Understanding Anti-Vaxxers in the Church


In light of the announcement that the Church is helping to fund UNICEF's effort to develop a COVID-19 vaccine, the backlash from a certain type of church member was both immediate and predictable. One example:

"The church funding a UNICEF vaccine feels far too globalist to me and I cannot understand what the hell is happening to people in this church."

Let's talk about this and take it apart. I call this one the "You People" offensive. I'm sensing that those of y'all who were born and raised in the Church aren't accustomed to having this thrown at you.

There's a kind of moral licensing that takes place within the Church on the part of those who are born and raised in it. No, not everyone. But enough people that it's one of the most deeply frustrating aspects of being a convert. Many who are born and raised in the Church genuinely believe that this makes them natural experts on the institution. This is reinforced by the natural nepotism within the Church for the oldest families to hold almost all leadership positions. 

Those born and raised outside of the Church are viewed with a natural suspicion, even once they join. They are assumed to be less capable and untrustworthy, regardless of any experiences or knowledge they've gained in their personal lives. I'm realizing as I say this that I didn't just study scripture, church history, institutional procedure, and cultural practice because I found them to be spiritually uplifting or edifying. I also did it as a means of protecting myself from people in the pews next to me.
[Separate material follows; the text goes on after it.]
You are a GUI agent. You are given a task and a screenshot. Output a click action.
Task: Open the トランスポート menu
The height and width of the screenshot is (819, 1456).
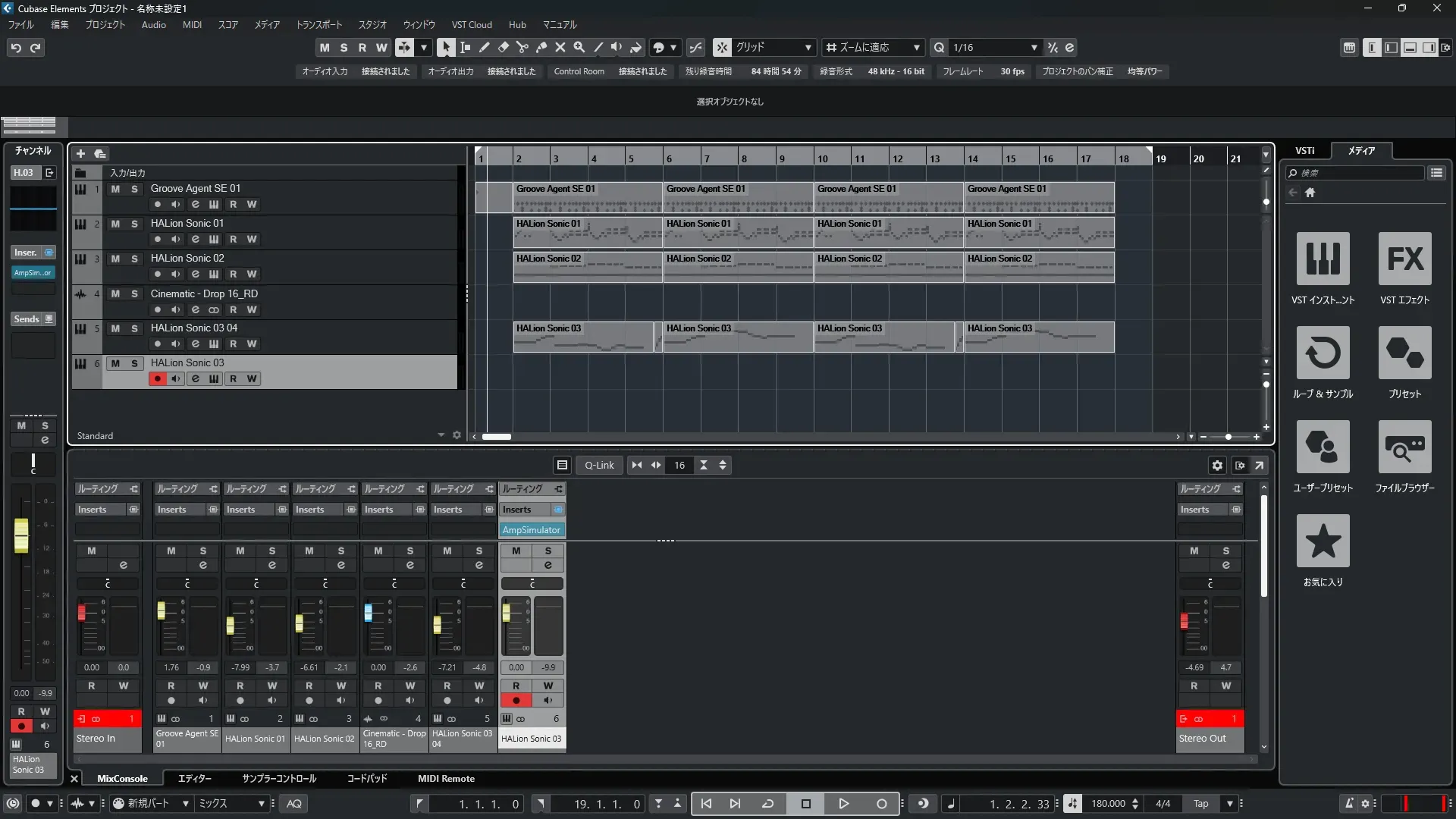(318, 25)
I made a conscious choice to never, ever use being a convert as an excuse not to know something. I never wanted anyone to use that against me, to the point where I stopped openly telling people I was a convert.
 
Why? Because people did use it against me. They would make assumptions about how much I did or didn't know, and change how much they listened to me and valued what I had to say once they found out I was a convert. They viewed me as an outsider, and that it was their personal responsibility to guide and correct me to "correct" ways of thinking as a church member.

As a result, those habits have placed me into a position where I now know quite a bit more about the institutional church, its history and practices, than the average member. I am now constantly amazed at how little some Mormons know about the Church they were raised in, while simultaneously making their church membership their only personality trait. So at the same time that they're completely unfamiliar with the Church's extensive history of funding and participating in vaccination development and distribution, they view themselves as the natural choice to condemn that participation as "globalist."

That's how we end up in a situation where the same conservative person, fomenting the words of former President Boyd K. Packer in their church lessons and lectures to others, espouses an anti-vaccination take while having no idea that President Packer openly supported vaccination as a survivor of misdiagnosed childhood polio. The lifelong challenges of living with polio complications were with President Packer until the day he died. To reject vaccination is probably the most disrespectful stance a member of the Church can take in his memory.
 
It's frustrating. It's embarrassing. But the one thing I need my fellow church members to understand, from where I'm sitting, it that there's one thing it's not.
 
This isn't new. This type of church member has always been this way. Y'all who were born and raised in the Church have just been blissfully unaware of it until now because it's only now that their targets are focused on you.